掻き消したはずのあのワンシーンがまた頭を占領していき、溢れ出る涙に視界がじわりと滲んだ。



「…………ったく、泣くほど辛ぇなら全部吐いちまえよ。その、なんだ…………銀さんはお前の友達だろーが」



後頭部をかきながら目を逸らして呟く坂田さん。彼の優し過ぎるその言葉に、とうとう涙が零れ落ちる。

……聞いてもらおう。
聞いて、教えてもらおう……この不可解な胸の痛みの正体を。









――――
―――
――






「なまえさん?」

「は、はいぃぃぃぃ!!」

「……大丈夫ですか?」

「だ、だ、だ、大丈夫です……!」

「そうですか、それなら良いんですけど……」



バレンタインデー当日。
異三郎さんも家に来てくれたし、チョコパイも無事に完成させることが出来た。
いつもならイベントを楽しむことに胸を踊らせているところだけれど……、

今日は、ドキドキもワクワクも何処かへ旅立ってしまった。

坂田さん達に話を聞いてもらったことにより、新たなモヤモヤが生まれてしまったのだ。





『まぁ…!それはヤキモチね……!』

『で、でも、こんなふうにヤキモチを焼くなんて…………親友の恋を応援出来ないなんて、おかしいじゃないですか……』

『え?』

『私は、彼の親友なのに……っ』

『ふふ……おかしくなんてないわ。なまえさん、貴女はその彼のことを……』

『ちょ、ま、待てっ……それ以上先は言うんじゃ……『好きなのよ』




『彼のことを、異性として好きなんだわ』





お妙さんが綺麗に微笑んで私に伝えた言葉。それは、あまりにも予想外のもので……私は、ただただ呆然とするしかなかった。

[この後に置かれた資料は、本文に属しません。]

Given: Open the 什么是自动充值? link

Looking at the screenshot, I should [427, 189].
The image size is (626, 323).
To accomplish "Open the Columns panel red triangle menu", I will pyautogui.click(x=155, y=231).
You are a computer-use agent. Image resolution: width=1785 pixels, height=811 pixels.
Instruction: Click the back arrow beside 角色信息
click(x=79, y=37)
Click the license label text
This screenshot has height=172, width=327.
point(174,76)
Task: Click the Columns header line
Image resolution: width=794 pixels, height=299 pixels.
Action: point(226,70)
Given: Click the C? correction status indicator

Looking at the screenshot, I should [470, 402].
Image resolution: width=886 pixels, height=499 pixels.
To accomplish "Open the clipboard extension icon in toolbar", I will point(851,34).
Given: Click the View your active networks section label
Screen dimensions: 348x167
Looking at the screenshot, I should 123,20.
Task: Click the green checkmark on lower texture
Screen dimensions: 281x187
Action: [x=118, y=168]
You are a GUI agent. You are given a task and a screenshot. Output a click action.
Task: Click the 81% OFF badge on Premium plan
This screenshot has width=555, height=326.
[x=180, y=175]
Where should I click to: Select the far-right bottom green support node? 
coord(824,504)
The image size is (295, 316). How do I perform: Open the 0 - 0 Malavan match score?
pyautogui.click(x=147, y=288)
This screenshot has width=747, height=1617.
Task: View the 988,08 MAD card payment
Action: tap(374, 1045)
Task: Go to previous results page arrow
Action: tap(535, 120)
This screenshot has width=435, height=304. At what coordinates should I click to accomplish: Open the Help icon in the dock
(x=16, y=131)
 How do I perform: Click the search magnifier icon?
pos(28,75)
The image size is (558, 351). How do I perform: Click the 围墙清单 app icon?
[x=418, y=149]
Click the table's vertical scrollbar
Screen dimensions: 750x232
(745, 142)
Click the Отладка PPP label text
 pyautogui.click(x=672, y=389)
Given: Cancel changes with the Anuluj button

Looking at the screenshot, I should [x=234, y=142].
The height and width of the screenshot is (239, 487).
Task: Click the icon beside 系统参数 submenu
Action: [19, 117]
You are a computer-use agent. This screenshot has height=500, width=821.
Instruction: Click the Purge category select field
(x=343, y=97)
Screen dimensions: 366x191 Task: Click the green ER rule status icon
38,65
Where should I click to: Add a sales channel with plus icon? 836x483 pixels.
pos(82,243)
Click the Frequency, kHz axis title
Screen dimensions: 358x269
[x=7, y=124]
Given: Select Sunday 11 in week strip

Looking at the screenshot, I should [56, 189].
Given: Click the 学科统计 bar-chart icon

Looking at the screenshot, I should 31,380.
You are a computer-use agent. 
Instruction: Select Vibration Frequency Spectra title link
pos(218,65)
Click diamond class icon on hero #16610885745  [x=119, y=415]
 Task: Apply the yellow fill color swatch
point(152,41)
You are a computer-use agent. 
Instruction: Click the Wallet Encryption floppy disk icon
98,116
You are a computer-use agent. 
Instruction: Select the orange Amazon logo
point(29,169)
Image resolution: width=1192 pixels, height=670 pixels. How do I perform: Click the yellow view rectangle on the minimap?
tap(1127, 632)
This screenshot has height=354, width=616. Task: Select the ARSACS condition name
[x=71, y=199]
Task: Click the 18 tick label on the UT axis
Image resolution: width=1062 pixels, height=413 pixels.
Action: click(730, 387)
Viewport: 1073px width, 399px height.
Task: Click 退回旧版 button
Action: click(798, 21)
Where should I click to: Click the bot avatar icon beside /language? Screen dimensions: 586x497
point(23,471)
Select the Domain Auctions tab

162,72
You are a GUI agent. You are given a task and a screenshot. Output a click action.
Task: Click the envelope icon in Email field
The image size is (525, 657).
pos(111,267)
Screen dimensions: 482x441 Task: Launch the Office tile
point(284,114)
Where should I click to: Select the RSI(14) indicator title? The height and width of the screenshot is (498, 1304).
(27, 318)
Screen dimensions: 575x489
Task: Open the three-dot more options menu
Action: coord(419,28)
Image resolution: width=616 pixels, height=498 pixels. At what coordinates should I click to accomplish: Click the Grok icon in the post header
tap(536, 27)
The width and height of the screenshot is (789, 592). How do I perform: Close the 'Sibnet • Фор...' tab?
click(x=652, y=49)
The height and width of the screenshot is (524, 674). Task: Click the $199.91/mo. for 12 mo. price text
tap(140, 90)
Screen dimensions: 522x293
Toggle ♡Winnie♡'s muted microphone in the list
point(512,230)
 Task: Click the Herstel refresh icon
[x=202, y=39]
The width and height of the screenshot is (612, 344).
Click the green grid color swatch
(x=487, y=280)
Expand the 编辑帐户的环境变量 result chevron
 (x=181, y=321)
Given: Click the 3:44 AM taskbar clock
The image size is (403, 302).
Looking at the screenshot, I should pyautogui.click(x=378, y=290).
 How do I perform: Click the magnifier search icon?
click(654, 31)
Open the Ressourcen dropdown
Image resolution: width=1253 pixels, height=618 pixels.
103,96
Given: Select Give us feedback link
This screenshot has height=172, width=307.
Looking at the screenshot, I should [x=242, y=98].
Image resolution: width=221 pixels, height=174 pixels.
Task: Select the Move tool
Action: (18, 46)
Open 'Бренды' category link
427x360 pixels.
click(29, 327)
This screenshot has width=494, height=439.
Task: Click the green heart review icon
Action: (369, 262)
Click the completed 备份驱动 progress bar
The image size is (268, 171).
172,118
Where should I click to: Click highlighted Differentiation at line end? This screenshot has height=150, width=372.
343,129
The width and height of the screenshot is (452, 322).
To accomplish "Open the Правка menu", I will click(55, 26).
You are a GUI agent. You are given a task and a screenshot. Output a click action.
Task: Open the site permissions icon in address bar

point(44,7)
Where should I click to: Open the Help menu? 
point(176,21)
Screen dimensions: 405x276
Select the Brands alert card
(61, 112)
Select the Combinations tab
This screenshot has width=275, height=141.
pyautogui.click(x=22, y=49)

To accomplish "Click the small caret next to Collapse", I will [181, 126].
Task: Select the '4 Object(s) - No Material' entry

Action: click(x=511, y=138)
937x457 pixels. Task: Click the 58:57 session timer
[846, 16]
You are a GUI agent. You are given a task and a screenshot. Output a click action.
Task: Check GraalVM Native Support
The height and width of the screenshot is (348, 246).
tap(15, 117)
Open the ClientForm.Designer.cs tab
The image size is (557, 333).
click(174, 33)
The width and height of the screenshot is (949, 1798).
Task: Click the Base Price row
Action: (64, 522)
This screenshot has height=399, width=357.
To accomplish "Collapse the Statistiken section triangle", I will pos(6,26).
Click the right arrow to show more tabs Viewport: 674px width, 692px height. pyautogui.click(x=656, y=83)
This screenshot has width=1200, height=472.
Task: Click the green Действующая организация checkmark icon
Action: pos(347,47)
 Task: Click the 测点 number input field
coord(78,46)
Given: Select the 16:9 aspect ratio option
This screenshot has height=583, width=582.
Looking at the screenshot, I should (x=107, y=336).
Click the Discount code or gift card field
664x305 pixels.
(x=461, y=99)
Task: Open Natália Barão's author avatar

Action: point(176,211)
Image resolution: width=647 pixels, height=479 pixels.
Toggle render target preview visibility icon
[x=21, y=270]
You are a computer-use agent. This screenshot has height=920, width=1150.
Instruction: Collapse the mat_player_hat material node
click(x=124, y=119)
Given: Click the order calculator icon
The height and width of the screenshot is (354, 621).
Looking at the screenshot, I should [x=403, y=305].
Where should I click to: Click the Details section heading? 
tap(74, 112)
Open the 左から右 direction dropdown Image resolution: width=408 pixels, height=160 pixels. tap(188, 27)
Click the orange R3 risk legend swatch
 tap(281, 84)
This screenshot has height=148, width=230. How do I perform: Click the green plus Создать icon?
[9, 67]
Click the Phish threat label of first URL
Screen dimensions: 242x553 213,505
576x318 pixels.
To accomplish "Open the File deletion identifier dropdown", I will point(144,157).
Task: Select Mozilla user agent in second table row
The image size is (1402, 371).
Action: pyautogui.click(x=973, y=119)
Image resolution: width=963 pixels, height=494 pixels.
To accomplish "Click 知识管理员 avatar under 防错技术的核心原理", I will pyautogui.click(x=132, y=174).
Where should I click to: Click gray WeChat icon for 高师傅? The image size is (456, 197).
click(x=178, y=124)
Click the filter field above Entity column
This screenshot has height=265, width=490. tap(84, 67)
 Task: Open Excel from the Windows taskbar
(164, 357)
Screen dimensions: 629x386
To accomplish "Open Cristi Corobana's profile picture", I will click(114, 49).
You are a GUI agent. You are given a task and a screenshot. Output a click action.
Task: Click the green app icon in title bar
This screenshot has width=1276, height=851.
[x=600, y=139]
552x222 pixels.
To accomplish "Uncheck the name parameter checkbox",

(わ、私が……異三郎さんを異性として、す、す、す、好きっ……だなんて…………そんな……)




「なまえさん」

「は……っ……ひぃやぁぁっ……むぐ…!!」

「大声は近所迷惑ですよ。まったく……先程から様子がおかしいですが、本当に大丈夫なんですか?」



ソファに座って考え込んでいる間に、異三郎さんがかなり密着してきていて思わず声を上げる。思い切り叫びきってしまう前に異三郎さんの手が私の口を覆い、叫び声は口内に押し戻された。

ち、ち、近い……!
て、手も、手も口に触れて……!!



「んん……!ん、んんんーー!!」

「何を言ってるか全然わかりませんよ。とにかく一度落ち着いて下さい」

「んっ……」



口を手で塞がれたまま頭を優しく撫でられる。いつも異三郎さんが私にしてくれるこの親友同士なら当たり前の行為も、今日は今までに無いくらい心臓が高鳴って、今にも卒倒してしまいそうだ。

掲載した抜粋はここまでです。